TASK GOAL:
Show every line in the records below that contains the word "layout".

ENTRIES SUPPLIED:
▼

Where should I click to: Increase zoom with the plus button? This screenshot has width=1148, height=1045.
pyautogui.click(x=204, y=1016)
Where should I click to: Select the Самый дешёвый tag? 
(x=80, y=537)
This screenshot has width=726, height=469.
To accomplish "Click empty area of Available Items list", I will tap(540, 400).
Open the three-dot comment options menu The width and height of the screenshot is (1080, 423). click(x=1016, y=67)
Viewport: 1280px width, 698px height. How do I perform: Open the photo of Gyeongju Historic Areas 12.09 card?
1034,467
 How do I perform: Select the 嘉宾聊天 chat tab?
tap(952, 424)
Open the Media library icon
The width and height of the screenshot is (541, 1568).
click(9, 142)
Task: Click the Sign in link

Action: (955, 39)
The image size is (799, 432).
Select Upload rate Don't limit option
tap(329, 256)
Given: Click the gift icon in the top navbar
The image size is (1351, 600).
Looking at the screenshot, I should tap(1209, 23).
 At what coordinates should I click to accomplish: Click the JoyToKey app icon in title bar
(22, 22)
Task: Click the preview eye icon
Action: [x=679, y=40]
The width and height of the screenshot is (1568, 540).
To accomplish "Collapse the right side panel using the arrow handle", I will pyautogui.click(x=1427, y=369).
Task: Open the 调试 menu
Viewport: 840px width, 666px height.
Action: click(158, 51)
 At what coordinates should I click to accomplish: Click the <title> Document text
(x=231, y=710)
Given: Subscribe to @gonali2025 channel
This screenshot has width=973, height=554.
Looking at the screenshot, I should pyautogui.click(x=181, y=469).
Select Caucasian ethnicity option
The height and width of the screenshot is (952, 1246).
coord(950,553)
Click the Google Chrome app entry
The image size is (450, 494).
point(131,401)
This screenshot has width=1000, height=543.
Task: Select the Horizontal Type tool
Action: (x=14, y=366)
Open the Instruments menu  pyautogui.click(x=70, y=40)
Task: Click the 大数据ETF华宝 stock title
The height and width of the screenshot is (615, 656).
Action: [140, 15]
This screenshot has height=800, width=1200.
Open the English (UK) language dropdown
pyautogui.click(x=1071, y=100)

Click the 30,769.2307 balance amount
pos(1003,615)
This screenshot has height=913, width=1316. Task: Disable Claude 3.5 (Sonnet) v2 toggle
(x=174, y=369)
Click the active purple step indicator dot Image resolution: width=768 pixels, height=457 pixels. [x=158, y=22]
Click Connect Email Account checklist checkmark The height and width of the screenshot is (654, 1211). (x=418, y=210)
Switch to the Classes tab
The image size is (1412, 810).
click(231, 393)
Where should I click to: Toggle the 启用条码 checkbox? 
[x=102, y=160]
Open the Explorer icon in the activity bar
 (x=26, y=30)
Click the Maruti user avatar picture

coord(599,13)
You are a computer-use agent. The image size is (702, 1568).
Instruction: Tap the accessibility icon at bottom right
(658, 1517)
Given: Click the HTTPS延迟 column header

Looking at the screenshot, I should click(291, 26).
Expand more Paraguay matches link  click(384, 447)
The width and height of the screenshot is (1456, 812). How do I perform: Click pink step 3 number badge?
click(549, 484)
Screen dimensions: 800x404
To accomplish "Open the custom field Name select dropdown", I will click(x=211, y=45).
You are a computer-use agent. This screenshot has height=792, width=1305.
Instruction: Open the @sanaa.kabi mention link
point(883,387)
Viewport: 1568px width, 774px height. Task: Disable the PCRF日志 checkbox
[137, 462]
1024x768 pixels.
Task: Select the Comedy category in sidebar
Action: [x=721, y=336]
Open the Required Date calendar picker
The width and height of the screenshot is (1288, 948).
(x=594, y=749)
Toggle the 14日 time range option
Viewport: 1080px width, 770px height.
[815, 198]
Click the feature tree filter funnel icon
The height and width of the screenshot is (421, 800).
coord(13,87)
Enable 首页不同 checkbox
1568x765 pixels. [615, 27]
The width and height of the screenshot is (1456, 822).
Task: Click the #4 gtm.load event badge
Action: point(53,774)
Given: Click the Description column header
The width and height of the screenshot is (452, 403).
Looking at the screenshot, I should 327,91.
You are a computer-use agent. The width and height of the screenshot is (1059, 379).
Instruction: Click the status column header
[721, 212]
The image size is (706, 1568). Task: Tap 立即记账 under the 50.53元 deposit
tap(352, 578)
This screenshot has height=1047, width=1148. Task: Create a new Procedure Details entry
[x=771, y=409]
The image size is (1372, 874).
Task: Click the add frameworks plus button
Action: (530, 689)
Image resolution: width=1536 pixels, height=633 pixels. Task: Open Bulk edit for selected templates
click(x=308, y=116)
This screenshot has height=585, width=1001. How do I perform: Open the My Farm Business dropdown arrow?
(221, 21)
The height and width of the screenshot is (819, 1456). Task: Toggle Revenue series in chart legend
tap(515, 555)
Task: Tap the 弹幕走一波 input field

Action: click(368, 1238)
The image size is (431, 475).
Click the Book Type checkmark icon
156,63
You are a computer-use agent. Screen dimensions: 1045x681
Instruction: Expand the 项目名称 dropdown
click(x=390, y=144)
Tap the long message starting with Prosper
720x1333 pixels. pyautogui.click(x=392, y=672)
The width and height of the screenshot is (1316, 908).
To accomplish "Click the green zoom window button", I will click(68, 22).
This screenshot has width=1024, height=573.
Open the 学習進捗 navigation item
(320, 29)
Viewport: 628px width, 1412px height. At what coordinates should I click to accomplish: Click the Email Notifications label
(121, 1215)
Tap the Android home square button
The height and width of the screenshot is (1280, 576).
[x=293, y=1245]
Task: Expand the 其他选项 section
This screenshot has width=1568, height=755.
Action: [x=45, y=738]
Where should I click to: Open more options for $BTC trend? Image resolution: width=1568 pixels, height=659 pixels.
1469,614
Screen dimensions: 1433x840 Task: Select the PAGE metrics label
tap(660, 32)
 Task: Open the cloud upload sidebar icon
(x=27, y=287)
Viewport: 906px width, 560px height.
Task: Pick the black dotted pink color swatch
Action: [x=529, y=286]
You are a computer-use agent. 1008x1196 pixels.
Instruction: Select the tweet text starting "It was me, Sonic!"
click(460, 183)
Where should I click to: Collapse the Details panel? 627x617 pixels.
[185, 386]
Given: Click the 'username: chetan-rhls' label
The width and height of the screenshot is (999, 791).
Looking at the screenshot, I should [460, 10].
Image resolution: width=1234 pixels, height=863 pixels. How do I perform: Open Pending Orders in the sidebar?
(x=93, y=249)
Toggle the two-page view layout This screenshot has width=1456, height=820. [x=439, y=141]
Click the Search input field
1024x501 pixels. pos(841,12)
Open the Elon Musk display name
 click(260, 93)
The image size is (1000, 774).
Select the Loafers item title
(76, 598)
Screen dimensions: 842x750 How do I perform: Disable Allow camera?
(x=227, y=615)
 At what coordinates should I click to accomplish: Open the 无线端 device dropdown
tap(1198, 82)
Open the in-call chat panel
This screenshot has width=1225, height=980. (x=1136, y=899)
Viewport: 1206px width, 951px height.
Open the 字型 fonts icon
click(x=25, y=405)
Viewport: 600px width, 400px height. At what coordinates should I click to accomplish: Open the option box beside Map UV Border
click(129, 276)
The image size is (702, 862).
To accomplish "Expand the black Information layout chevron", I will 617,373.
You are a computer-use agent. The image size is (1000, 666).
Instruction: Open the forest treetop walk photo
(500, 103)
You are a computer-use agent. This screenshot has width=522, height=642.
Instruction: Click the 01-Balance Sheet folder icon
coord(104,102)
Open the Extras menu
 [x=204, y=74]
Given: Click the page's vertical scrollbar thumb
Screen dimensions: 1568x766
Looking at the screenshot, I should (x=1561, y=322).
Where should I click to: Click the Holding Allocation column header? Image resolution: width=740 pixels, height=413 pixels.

▲

OUTPUT OF THE EXERCISE:
Toggle the two-page view layout This screenshot has width=1456, height=820. [x=439, y=141]
To accomplish "Expand the black Information layout chevron", I will 617,373.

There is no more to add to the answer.